Whiplash may cause jaw pain
A study published in The Journal of the American Dental Association found that one in three people exposed to whiplash trauma is at risk of developing delayed TMJ symptoms that may require treatment.
Researchers at Umeå University, Sweden, studied short- and long-term temporomandibular joint pain and dysfunction in 59 patients in hospital emergency rooms directly after they were involved in a rear-end car collision and then re-evaluated them again one year later.
According to the study, the incidence of new symptoms of TMJ pain or dysfunction or both between the initial examination and follow-up was five times higher in the injured subjects than in uninjured control subjects.
Frequency of TMJ pain increased significantly in female subjects. During the follow-up evaluation, 20 percent of all subjects reported that TMJ symptoms were their main complaint.

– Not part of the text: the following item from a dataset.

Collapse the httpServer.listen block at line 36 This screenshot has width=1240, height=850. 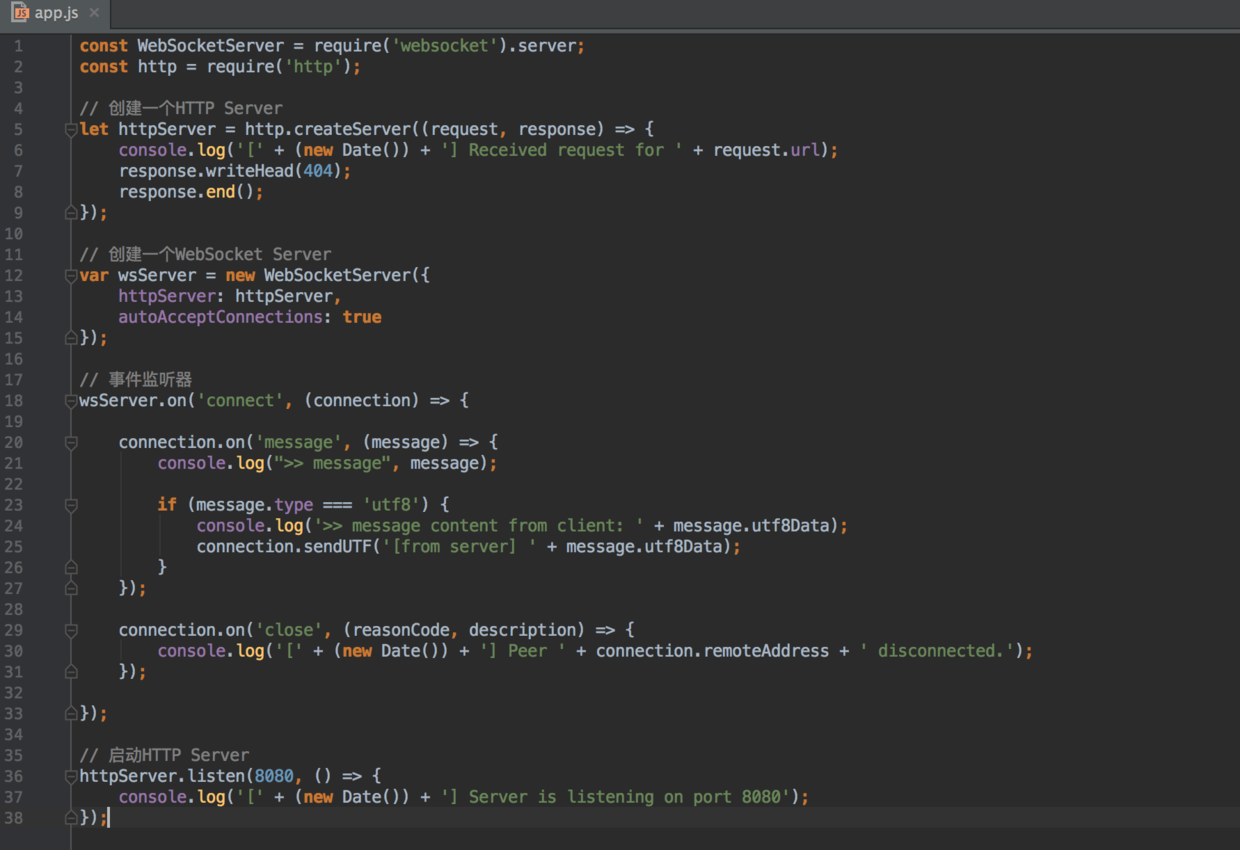71,777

According to the American Dental Association, the temporomandibular joint is one of the most complex joints in the body. Located on each side of the head, these joints work together and can make many different movements, including a combination of rotating and gliding actions that are used when chewing and speaking. Any problem that prevents this system of muscles, ligaments, discs and bones from working together properly may result in a painful TMJ disorder.
The study authors asked subjects to rate their pain intensity and report the degree to which symptoms interfered with their daily lives, including sleep disturbances, use of pain relievers and the need to take sick leave.
The study acknowledges that the subjects’ estimations of pain and pain intensity would have been even higher had there not been a more extensive use of analgesics in the injured subjects’ group. Conversely, pain’s adverse effect on sleep and daily activities might enhance a patient’s perception of pain and pain intensity.
Also, depression symptoms are common after whiplash trauma and neck pain intensity directly after whiplash trauma sometimes precedes depression The researchers did not assess psychological and psychosocial illnesses in the study. They believe further research is needed to evaluate their impact on TMJ symptoms after whiplash.